Stored data:
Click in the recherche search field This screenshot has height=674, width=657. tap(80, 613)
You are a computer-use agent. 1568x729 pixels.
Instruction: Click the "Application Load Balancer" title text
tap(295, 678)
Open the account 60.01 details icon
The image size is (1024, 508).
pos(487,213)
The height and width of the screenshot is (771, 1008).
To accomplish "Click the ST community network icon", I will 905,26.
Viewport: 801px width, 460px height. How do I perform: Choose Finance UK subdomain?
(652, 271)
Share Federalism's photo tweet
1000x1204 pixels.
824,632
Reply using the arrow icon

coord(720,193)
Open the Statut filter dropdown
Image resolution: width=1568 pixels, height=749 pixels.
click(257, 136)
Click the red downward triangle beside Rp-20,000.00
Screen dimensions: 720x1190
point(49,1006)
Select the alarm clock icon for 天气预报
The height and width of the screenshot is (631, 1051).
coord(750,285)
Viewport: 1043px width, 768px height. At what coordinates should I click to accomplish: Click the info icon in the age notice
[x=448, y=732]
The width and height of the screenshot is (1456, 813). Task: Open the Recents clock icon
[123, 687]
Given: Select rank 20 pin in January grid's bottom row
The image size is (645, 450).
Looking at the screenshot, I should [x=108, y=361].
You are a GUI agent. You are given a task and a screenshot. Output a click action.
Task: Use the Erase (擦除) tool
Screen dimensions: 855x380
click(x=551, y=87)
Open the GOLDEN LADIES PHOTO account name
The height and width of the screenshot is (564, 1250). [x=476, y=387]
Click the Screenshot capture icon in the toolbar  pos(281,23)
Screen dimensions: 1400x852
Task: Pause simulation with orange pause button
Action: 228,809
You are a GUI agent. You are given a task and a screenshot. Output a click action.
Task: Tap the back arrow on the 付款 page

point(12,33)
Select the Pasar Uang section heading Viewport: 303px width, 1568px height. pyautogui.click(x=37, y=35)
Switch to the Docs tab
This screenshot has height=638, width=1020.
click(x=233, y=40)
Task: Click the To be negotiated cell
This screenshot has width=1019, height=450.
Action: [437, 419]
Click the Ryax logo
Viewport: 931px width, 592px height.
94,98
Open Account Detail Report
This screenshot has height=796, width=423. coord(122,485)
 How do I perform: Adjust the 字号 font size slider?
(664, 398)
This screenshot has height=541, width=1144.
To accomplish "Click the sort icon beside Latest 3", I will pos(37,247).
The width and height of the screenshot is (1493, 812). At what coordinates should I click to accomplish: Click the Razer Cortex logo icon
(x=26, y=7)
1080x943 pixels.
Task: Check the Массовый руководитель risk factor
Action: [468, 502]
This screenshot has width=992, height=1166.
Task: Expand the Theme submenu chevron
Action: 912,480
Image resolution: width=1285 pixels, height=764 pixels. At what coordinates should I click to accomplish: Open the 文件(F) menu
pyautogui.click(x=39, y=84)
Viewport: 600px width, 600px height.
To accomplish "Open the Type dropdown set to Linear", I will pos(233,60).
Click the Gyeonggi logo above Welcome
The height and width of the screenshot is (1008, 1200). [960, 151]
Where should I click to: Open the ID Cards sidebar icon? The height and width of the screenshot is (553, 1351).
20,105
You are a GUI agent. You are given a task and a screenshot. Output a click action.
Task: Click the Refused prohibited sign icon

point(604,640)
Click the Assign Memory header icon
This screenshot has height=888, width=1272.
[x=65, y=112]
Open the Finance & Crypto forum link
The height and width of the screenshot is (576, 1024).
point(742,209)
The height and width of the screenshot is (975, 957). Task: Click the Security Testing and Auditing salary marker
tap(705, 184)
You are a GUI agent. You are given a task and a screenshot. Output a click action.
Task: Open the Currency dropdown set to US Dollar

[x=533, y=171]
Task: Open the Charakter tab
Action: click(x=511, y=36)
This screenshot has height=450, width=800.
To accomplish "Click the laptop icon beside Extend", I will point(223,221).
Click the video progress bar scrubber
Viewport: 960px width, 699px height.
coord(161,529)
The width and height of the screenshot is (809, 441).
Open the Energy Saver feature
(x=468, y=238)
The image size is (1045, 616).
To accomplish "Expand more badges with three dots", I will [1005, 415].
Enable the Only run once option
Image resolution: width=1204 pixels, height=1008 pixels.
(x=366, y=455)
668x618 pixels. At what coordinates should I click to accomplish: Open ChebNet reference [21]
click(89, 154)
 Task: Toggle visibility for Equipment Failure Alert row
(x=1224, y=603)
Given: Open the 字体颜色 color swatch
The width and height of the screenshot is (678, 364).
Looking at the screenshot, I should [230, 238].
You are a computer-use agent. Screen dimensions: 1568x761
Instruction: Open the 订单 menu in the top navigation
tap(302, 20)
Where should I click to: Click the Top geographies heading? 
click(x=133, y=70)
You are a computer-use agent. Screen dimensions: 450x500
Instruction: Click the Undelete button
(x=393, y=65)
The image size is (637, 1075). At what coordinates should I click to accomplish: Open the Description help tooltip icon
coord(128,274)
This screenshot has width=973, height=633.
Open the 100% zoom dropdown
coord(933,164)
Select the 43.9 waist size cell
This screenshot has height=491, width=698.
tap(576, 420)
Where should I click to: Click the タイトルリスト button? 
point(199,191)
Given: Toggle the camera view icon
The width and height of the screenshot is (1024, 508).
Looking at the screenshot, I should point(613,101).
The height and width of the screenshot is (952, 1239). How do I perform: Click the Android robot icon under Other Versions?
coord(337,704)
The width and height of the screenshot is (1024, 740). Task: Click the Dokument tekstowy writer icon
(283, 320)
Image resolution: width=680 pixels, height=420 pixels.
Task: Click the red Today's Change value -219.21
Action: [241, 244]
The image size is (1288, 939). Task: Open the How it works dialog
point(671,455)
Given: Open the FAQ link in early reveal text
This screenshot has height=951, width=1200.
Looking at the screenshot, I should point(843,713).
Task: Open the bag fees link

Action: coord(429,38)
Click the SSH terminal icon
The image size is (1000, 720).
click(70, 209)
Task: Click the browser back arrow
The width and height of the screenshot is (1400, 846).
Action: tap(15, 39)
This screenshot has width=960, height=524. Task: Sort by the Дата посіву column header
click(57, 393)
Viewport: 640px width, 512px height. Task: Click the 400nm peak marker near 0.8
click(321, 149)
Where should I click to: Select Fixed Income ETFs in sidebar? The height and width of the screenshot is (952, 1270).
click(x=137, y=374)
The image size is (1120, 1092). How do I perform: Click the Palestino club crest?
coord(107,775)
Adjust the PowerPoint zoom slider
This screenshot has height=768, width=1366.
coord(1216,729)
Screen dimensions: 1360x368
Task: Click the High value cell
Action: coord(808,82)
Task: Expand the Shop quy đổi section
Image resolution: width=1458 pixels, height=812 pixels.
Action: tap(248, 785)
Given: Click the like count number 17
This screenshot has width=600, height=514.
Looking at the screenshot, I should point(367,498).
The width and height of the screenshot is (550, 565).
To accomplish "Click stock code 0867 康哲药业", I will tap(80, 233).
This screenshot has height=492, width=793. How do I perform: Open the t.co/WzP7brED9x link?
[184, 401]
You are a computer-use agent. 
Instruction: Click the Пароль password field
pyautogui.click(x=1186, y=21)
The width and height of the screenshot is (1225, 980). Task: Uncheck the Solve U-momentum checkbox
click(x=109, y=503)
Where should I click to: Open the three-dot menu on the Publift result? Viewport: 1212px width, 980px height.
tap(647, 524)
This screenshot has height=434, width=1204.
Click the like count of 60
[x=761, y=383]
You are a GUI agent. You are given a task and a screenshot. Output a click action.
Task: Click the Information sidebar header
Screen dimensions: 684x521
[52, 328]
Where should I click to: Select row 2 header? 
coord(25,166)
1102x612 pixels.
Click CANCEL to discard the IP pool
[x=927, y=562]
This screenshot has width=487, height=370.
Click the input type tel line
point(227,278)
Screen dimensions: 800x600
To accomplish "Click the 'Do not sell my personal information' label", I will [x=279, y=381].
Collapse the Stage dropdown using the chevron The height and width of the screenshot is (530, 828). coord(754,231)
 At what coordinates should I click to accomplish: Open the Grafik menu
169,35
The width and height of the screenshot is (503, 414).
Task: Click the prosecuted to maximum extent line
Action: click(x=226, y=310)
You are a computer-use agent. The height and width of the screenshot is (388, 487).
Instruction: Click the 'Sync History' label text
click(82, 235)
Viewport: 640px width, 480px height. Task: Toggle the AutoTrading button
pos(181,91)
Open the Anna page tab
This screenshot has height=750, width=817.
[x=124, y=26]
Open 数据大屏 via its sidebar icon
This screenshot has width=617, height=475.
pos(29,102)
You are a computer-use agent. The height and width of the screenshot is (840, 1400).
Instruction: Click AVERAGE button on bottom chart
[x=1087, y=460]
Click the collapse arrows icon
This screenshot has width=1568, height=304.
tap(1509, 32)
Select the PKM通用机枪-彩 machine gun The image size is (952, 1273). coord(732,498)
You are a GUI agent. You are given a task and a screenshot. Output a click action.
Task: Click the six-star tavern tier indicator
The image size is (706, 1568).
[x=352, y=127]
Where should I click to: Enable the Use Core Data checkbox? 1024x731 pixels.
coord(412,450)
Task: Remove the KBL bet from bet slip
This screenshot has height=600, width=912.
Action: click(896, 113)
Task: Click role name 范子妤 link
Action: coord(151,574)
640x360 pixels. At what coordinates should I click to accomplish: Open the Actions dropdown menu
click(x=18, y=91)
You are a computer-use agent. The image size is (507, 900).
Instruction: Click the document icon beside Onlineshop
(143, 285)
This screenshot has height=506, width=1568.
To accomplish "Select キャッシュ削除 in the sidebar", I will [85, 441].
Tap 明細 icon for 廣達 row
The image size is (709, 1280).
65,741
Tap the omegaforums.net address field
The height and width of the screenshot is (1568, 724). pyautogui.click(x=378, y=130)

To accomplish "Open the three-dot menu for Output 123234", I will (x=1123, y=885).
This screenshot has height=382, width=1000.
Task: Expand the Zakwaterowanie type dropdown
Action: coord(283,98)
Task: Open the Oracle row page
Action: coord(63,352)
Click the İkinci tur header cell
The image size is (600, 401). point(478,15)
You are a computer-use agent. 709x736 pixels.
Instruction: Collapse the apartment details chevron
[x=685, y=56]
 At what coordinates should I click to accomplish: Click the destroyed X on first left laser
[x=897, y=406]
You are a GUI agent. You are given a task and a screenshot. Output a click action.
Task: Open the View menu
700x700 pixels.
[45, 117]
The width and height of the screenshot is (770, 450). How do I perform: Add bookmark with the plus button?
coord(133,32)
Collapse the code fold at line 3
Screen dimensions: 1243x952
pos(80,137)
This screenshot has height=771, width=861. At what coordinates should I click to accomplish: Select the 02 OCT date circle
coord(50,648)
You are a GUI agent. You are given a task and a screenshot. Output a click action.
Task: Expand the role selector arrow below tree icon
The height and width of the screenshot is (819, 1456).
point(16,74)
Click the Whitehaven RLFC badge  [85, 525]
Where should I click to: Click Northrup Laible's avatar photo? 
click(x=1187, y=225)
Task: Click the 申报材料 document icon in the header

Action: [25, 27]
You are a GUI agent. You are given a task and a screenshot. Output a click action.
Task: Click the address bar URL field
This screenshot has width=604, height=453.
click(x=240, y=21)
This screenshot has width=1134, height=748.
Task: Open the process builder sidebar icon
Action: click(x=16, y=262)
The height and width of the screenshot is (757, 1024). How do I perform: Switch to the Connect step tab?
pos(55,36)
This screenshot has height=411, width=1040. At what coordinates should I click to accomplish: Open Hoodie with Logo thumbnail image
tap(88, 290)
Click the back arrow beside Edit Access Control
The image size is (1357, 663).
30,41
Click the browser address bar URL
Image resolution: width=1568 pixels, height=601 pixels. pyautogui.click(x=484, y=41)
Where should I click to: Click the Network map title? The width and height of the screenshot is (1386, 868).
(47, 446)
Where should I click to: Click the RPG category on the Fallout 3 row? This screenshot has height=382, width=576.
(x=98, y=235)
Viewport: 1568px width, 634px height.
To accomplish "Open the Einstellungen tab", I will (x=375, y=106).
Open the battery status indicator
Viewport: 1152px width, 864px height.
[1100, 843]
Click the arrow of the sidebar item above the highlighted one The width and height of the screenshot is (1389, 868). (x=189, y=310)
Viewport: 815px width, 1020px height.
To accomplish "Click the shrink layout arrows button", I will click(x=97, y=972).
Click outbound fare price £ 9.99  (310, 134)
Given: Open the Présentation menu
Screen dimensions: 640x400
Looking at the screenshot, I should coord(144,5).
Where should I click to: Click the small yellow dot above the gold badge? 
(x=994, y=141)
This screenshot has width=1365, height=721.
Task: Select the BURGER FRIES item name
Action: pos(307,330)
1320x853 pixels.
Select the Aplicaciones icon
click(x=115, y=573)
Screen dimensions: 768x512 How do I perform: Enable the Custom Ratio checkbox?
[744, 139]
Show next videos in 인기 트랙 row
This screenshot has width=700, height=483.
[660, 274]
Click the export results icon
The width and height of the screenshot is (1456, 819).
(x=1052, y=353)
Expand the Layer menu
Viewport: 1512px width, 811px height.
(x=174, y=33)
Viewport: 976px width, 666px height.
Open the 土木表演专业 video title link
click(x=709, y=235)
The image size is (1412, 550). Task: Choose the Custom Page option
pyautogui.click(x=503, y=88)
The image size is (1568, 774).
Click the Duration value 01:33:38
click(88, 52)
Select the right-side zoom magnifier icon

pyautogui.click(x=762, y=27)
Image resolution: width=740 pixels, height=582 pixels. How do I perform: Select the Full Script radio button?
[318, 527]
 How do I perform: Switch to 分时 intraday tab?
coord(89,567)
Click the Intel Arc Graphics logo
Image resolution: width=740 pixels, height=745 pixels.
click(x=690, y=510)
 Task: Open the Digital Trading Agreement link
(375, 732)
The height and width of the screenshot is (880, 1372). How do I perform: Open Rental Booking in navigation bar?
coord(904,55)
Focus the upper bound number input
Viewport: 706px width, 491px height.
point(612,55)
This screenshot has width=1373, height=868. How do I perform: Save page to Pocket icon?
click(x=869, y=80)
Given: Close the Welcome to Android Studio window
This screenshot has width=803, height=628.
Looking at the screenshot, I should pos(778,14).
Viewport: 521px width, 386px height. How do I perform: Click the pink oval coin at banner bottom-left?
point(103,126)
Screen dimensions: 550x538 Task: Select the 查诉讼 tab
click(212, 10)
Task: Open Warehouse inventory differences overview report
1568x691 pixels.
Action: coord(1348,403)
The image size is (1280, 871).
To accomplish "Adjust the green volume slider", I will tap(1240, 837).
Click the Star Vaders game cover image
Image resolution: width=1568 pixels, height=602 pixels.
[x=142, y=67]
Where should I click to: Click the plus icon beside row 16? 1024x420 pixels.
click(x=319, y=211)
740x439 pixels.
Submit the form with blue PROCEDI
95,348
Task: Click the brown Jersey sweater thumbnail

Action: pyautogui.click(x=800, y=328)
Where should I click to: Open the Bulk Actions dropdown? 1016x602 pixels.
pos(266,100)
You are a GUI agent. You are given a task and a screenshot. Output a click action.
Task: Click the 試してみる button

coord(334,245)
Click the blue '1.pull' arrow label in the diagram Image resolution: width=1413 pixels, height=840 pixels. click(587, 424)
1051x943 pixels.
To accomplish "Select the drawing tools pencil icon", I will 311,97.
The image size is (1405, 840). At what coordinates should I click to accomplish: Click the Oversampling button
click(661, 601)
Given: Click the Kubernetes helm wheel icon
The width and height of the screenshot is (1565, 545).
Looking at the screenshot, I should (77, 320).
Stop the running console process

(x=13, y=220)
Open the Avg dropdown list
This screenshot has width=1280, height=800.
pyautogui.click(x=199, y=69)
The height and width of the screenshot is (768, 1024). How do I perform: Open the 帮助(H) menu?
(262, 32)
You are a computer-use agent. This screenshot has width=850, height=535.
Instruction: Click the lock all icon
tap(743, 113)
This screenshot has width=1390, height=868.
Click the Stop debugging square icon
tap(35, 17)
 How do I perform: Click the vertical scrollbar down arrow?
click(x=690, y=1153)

• **WORK INSTRUCTION**
Collect the lines of the records that include the string "arrows".

• **WRITTEN SOLUTION**
Click the collapse arrows icon
To accomplish "Click the shrink layout arrows button", I will click(x=97, y=972).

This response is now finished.